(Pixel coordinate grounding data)
-------

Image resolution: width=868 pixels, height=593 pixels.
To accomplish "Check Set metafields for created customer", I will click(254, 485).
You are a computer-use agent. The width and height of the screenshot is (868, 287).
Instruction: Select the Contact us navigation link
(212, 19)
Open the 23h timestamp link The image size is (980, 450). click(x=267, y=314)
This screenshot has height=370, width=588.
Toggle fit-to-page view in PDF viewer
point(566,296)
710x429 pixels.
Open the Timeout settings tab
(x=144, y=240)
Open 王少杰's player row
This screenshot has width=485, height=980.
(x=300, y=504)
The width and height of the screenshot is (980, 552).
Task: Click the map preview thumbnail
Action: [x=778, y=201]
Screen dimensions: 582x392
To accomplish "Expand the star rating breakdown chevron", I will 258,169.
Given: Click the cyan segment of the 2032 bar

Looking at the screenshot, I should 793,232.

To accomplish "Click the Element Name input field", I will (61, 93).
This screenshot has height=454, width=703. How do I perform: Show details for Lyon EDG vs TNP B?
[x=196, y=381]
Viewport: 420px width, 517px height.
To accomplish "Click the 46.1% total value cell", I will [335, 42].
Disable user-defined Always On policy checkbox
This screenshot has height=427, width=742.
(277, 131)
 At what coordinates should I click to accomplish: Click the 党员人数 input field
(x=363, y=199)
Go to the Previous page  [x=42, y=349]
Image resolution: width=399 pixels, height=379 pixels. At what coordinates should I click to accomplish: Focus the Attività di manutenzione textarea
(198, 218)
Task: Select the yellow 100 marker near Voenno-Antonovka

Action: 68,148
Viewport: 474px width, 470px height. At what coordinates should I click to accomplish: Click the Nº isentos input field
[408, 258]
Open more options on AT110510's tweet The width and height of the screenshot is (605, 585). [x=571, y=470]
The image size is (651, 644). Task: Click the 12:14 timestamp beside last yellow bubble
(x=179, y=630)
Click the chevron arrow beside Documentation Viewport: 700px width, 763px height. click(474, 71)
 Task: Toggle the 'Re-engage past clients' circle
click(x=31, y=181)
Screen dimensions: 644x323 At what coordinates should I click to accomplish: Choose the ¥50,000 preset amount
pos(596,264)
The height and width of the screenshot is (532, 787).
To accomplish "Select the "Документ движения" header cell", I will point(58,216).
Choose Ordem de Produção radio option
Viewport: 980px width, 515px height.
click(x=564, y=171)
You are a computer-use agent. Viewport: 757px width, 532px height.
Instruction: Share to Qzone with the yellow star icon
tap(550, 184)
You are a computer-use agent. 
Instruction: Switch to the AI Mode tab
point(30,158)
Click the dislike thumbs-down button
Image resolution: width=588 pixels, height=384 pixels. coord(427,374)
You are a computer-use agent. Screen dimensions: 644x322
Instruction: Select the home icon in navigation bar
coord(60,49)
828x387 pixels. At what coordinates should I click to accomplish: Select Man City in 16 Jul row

-------

Of the lines above, show those in which "chevron" appears.

*SOLUTION FOR THIS EXERCISE*.
To accomplish "Expand the star rating breakdown chevron", I will 258,169.
Click the chevron arrow beside Documentation Viewport: 700px width, 763px height. click(474, 71)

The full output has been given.